I was recently looking for good homebrew games on the PSP (I might start a subject on that in future posts…), which reminded me of games I used to play on the PSP when I started seriously thinking about Wagic.
I didn’t realize it at the time, but it is funny how these games inspired me when I started coding my game.
But before talking of PSP homebrews, I’ll start with the obvious inspirations. Of course, Wagic is inspired from Magic the Gathering, but more specifically, the two following games:
Shandalar is an old Microprose game that allowed to play quests in an heroic fantasy world, while fighting against other sorcerers with Magic cards. Although I never played the game, I was always impressed by the idea of “progressing” in a game, fulfill quests, visit shops to buy cards, and stuff like that. This game was much more than a MTG simulation, it was a real game relying on the rules of MTG with goals to achieve, which is why I think it was (and still is) succesful. The whole idea of the shop in Wagic (buying cards/unlocking sets) comes from this. Actually, the initial goal for Wagic was that you’d travel on a map and fight ennemies with your cards… I haven’t given up on this idea yet, but it clearly means creating a whole RPG, which is a huge task.
Shandalar was made to run on screens that didn’t have the cool resolutions we have nowadays. Keeping this in mind helped me work on the initial designs of Wagic. With the size of the PSP screen, we always have to have an interface that allows to show lots of information on a very limited space.
For those who don’t know, Shandalar is maintained by a group of fans, under the name Manalink.
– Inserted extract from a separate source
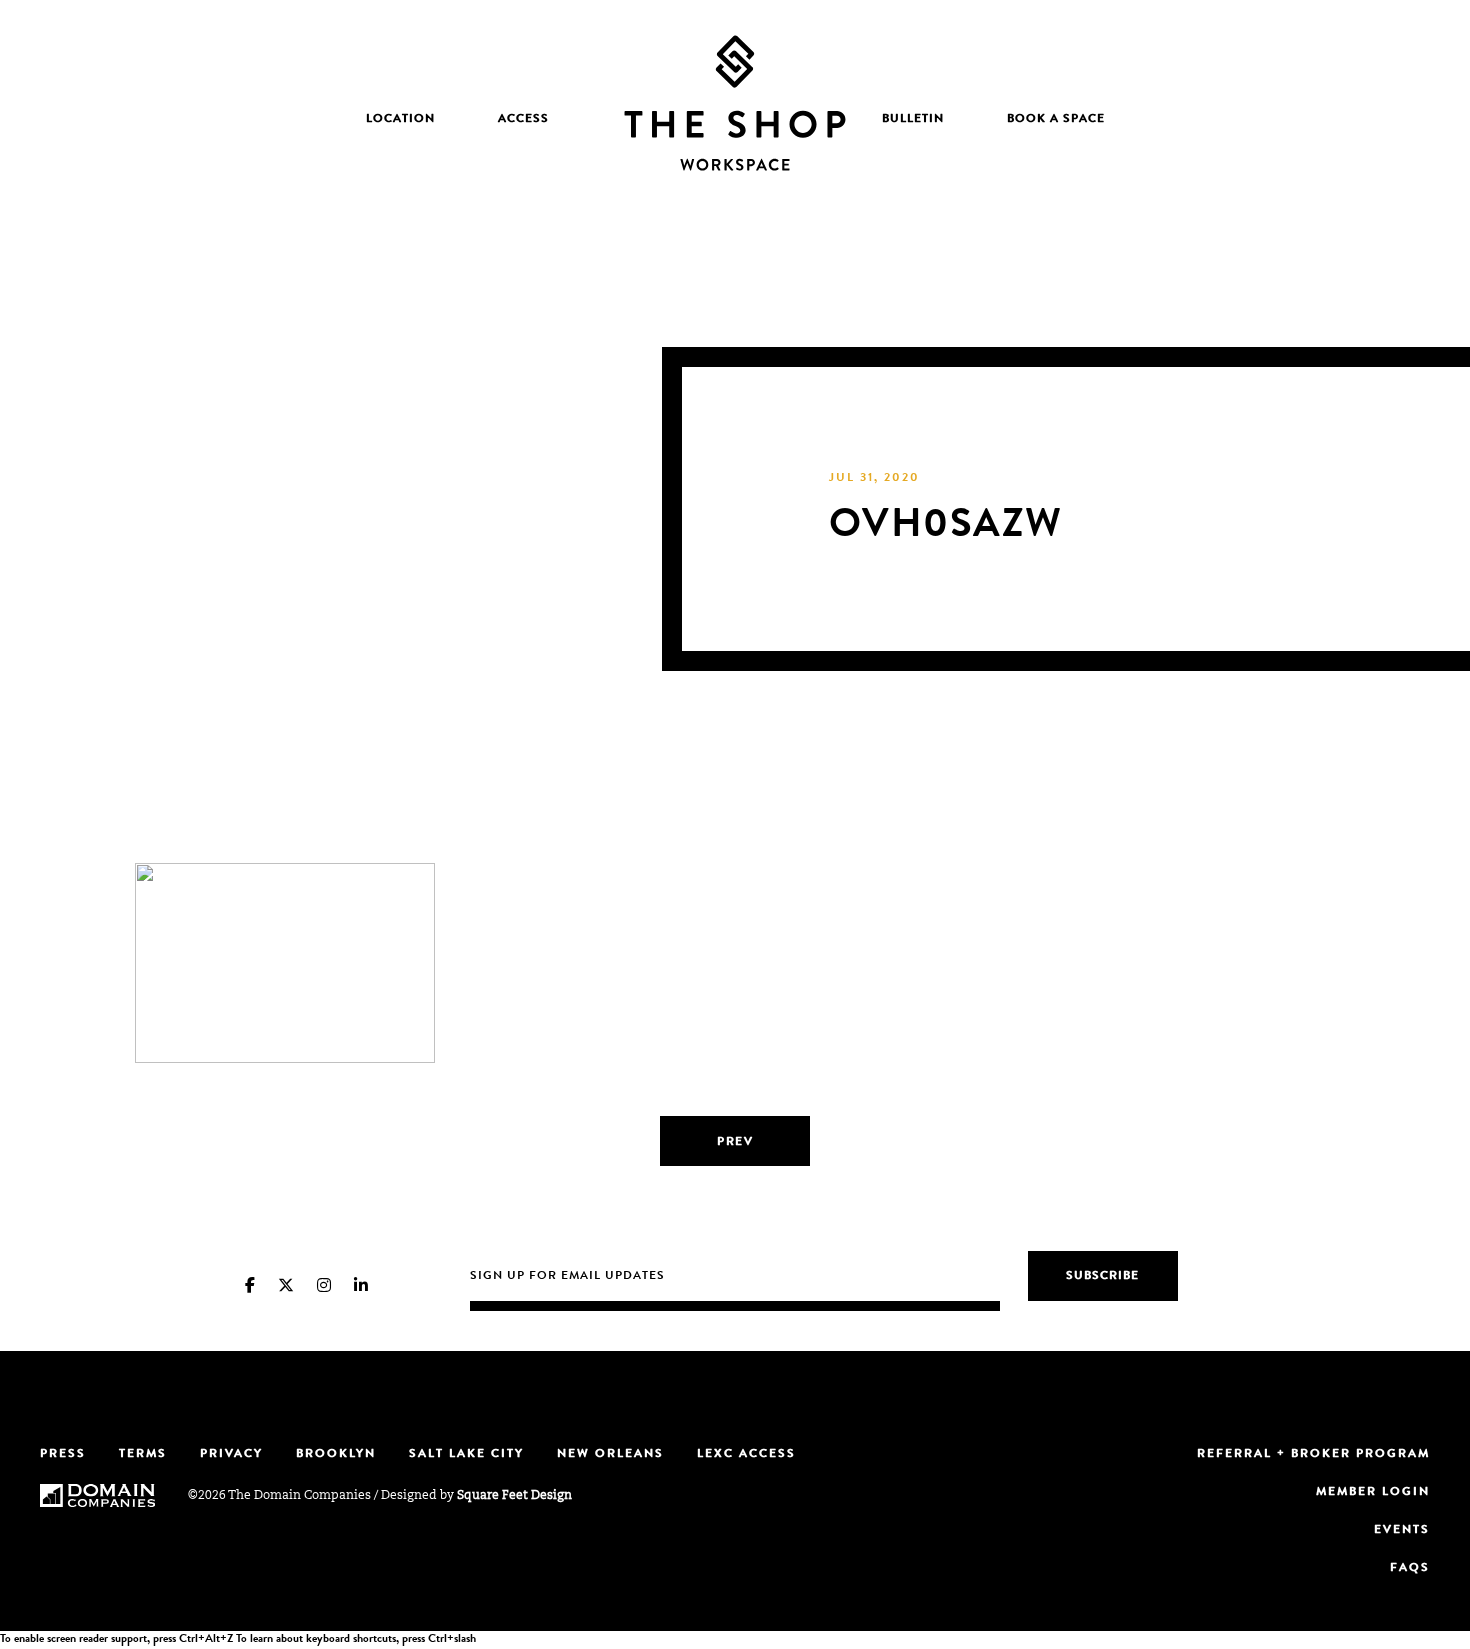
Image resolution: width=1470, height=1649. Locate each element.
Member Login (1373, 1493)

Manalink handles Momir Basic, which is where I got the idea of implementing it in Wagic as well
In 2007 when I started working on Wagic, Forge (it was called MTG Forge at the time) was the only “mainstream” open source game that allowed people to play MTG against an AI. Other solutions existed, such as MagMa – Magic Machine – but weren’t easy to access – at least the source. Forge is written in Java while other freeware programs were either closed source or not portable. My initial goal was to see if I could port an existing freeware game to the PSP. Forge doesn’t have the best interface or the cleanest code in the world of open source, but it was the proof that creating an AI to play MTG was doable. I quickly gave up on porting it though, as I needed to rewrite it in C, and I disagreed with most of the design choices mades in the code. In the last months, Forge has been getting lots of improvements. I must admit I haven’t played it in a while. The screenshot above is neither recent nor old. The version I played two years ago couldn’t show the card pictures on the board. Forge lacks eye candy, but it’s getting better, and it’s probably the most active open source MTG project currently.
Defense Station PSP
DSP was a PSP homebrew made by coder Danzel. Not only was it quite fun to play, it didn’t use any fancy 3d and was a full game with lots of customization. By “full game”, I mean it was more than a proof of concept. A problem with most homebrews on the PSP is that they only have one level. Or no end. Or no goal at all… which makes you play them for 10 minutes then throw them away. DSP wasn’t one of those. You could play it, play it again, download packs with different levels. It was extremely fun, and if you like tower defense I recommend it. (I also recommend Comet Crash on the PS3 if you’re into tower defense, by the way). When I saw lots of people contributing to DSP with maps and new graphics, I new I wanted Wagic to allow the same kind of customization
I’ve spent countless hours on this game. It made me realize that it was possible to do a fun game without any incredible graphic skills (which is my main issue). While playing this game I realized creating a card game on the PSP wouldn’t require me to draw anything but rectangles. Yet I wanted more strategy in my game, which is why I went with the concept of TCCG. The very simple gray tone was clearly the inspiration for the main menu in the first versions of Wagic (I can’t show them to you because they used copyrighted graphics, but people who played the early releases back in 2008 probably remember a gray gradient with mana icons. It was very sober and I loved it).